**Try it:** Filter the records below and copy every line containing the word "Collapse".

**Data for analysis:**
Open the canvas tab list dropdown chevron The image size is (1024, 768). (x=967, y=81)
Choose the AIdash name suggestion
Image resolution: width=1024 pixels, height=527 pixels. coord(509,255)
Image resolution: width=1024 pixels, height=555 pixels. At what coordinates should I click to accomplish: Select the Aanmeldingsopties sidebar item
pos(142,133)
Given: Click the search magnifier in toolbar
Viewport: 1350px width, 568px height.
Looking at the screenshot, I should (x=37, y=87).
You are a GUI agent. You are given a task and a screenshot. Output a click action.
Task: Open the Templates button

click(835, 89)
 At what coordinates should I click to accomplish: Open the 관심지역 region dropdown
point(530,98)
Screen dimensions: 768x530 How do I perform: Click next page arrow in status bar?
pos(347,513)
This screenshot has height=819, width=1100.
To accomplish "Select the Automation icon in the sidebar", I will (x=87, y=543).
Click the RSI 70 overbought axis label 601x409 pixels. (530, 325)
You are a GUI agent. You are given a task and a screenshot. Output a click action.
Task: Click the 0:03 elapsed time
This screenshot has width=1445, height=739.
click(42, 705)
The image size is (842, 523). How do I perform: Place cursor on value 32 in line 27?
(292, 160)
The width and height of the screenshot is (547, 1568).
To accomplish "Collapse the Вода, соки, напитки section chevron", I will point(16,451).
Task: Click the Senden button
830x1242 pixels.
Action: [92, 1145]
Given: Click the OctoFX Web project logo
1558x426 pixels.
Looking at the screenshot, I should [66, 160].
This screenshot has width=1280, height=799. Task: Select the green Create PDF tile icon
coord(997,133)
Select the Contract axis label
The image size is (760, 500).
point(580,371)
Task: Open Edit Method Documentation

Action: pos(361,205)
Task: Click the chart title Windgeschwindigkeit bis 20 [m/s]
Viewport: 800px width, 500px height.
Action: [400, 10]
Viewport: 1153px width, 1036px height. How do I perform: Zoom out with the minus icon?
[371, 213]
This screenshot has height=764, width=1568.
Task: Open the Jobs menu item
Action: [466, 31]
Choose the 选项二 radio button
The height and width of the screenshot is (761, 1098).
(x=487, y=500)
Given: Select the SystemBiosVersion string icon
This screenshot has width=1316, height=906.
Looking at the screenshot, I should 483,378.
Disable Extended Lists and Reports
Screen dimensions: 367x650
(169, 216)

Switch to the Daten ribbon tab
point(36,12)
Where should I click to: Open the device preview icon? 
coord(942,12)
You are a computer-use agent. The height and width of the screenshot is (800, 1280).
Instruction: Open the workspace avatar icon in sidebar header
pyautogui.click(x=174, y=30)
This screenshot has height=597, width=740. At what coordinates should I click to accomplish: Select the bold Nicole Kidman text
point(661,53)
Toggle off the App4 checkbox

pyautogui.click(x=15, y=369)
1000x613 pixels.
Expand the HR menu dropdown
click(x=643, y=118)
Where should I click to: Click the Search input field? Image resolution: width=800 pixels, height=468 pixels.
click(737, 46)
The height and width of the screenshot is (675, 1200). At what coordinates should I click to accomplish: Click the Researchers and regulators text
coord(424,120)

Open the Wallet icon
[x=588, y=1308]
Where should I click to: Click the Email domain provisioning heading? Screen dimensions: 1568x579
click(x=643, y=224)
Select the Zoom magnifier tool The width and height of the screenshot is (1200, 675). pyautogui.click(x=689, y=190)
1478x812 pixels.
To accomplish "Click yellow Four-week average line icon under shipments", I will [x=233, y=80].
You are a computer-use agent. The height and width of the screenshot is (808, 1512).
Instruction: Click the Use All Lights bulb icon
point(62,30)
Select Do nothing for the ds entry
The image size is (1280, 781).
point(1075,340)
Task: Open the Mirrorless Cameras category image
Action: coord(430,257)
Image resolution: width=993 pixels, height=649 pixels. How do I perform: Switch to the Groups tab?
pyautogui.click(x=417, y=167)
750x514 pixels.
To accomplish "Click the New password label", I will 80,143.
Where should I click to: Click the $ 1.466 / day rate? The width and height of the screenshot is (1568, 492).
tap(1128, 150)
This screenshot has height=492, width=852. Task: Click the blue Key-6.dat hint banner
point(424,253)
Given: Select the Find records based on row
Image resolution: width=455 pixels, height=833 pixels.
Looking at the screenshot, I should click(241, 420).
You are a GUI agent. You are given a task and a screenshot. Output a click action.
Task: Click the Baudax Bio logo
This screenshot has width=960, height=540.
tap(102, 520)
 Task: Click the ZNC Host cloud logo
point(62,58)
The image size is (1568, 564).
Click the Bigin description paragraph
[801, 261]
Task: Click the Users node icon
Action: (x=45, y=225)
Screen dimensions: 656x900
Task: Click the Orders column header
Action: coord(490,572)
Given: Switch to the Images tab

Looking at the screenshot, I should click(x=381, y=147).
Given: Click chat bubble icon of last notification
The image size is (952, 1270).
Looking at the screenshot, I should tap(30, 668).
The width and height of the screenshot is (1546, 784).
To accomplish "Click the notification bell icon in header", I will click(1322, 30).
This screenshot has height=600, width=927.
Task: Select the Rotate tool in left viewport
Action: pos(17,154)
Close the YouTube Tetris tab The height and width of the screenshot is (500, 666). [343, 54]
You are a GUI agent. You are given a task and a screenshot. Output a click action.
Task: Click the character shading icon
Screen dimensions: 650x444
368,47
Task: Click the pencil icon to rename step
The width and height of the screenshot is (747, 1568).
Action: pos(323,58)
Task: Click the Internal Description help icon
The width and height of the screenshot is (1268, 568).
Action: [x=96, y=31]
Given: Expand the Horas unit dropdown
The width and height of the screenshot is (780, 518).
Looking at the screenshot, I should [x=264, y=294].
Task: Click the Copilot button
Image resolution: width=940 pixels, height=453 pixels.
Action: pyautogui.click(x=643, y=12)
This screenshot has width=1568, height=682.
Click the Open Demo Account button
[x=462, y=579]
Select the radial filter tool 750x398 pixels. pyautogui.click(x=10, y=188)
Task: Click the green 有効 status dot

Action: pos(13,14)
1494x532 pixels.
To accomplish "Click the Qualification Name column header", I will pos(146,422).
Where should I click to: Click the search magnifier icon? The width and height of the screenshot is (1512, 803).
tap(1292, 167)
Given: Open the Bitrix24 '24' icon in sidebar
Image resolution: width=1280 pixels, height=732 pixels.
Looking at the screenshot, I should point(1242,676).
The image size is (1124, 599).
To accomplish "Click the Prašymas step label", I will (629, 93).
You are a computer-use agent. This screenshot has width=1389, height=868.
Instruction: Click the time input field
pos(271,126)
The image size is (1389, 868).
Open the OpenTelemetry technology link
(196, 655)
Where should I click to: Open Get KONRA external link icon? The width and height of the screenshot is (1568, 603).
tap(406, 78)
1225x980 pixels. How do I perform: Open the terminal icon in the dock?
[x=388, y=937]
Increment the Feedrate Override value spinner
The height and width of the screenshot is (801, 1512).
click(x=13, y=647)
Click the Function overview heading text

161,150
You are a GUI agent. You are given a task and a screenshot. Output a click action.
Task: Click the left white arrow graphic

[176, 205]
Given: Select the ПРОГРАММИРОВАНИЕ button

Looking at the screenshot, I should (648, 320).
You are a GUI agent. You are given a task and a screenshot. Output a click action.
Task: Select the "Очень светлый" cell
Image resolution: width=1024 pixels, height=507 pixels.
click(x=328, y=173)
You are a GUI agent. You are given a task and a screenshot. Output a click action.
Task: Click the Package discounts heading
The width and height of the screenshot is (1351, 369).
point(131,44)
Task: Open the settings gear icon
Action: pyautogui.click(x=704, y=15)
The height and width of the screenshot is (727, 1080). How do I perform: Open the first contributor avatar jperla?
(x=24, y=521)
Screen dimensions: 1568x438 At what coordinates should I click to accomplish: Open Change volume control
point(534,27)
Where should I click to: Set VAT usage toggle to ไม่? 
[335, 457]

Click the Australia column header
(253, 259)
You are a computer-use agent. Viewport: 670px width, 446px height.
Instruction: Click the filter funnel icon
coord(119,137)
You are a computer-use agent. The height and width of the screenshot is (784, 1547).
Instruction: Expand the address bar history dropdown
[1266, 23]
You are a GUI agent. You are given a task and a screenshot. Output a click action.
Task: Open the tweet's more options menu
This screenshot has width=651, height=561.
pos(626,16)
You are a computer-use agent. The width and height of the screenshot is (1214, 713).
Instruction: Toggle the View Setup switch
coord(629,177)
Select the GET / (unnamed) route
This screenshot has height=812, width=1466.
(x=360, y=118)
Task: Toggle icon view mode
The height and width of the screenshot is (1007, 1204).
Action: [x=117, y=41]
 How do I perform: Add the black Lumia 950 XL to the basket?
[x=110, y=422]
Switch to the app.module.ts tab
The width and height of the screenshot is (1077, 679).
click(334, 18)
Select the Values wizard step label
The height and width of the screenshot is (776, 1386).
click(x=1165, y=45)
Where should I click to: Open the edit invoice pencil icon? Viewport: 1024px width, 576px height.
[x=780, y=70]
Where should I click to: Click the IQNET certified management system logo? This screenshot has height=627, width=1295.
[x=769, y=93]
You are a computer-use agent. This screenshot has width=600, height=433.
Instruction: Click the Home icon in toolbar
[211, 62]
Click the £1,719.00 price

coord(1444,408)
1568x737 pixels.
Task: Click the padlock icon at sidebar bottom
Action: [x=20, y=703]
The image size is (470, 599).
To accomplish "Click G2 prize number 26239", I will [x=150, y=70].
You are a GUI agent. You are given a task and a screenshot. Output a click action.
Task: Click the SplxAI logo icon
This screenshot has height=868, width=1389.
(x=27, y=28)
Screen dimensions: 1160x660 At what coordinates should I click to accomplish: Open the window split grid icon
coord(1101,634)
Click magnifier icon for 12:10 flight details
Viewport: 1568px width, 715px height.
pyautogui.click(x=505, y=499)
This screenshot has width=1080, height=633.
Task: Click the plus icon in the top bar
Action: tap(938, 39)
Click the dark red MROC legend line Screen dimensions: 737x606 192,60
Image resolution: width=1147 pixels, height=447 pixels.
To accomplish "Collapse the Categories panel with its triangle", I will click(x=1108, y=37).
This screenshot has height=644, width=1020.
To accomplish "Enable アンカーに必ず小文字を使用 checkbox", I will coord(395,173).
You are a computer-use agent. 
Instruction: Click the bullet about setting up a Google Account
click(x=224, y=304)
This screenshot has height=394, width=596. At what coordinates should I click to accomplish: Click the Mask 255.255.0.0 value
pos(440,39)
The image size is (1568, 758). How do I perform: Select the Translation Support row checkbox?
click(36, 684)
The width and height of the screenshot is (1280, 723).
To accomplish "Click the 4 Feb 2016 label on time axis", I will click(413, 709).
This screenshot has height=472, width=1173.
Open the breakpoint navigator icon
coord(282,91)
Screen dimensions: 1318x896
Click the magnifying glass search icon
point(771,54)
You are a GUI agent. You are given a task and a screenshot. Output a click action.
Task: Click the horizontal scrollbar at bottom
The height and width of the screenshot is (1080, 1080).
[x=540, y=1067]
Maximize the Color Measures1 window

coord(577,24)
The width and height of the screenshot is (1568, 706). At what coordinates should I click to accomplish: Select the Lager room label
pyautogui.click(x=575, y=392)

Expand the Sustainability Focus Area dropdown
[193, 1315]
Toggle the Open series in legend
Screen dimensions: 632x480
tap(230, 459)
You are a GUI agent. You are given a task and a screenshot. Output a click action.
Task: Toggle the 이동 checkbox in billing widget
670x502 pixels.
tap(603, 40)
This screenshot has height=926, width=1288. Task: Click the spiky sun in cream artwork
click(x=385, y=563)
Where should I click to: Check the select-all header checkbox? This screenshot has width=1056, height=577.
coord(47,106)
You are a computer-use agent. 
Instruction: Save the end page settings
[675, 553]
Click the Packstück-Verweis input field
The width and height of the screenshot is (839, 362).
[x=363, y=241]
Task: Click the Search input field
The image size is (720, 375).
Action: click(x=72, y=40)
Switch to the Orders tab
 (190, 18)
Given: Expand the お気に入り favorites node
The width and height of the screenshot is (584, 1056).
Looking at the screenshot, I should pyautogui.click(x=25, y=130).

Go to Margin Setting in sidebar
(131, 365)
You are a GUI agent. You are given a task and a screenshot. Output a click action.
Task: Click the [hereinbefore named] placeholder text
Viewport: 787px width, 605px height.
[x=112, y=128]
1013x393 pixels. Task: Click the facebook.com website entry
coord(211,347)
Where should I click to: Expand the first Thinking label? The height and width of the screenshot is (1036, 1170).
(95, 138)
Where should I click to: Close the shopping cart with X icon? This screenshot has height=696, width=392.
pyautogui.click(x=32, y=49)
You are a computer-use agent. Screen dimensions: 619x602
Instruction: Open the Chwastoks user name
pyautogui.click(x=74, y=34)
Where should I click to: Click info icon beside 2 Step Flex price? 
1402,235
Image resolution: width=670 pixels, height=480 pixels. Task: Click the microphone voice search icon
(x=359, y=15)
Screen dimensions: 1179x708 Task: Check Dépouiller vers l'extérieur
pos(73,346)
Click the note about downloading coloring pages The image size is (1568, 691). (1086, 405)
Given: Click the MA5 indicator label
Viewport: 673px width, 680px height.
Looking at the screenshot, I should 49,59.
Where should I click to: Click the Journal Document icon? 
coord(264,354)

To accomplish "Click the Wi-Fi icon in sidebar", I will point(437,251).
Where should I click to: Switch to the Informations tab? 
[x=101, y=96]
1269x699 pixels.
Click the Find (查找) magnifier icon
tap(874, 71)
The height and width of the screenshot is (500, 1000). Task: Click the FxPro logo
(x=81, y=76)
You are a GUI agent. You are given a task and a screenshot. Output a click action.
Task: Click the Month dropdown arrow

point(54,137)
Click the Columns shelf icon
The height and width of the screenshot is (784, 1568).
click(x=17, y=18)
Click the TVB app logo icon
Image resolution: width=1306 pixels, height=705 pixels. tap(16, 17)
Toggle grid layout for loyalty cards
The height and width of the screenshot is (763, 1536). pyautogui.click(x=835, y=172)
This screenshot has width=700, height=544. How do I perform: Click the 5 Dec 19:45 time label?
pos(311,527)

**Response to this exercise:**
To accomplish "Collapse the Вода, соки, напитки section chevron", I will point(16,451).
To accomplish "Collapse the Categories panel with its triangle", I will click(x=1108, y=37).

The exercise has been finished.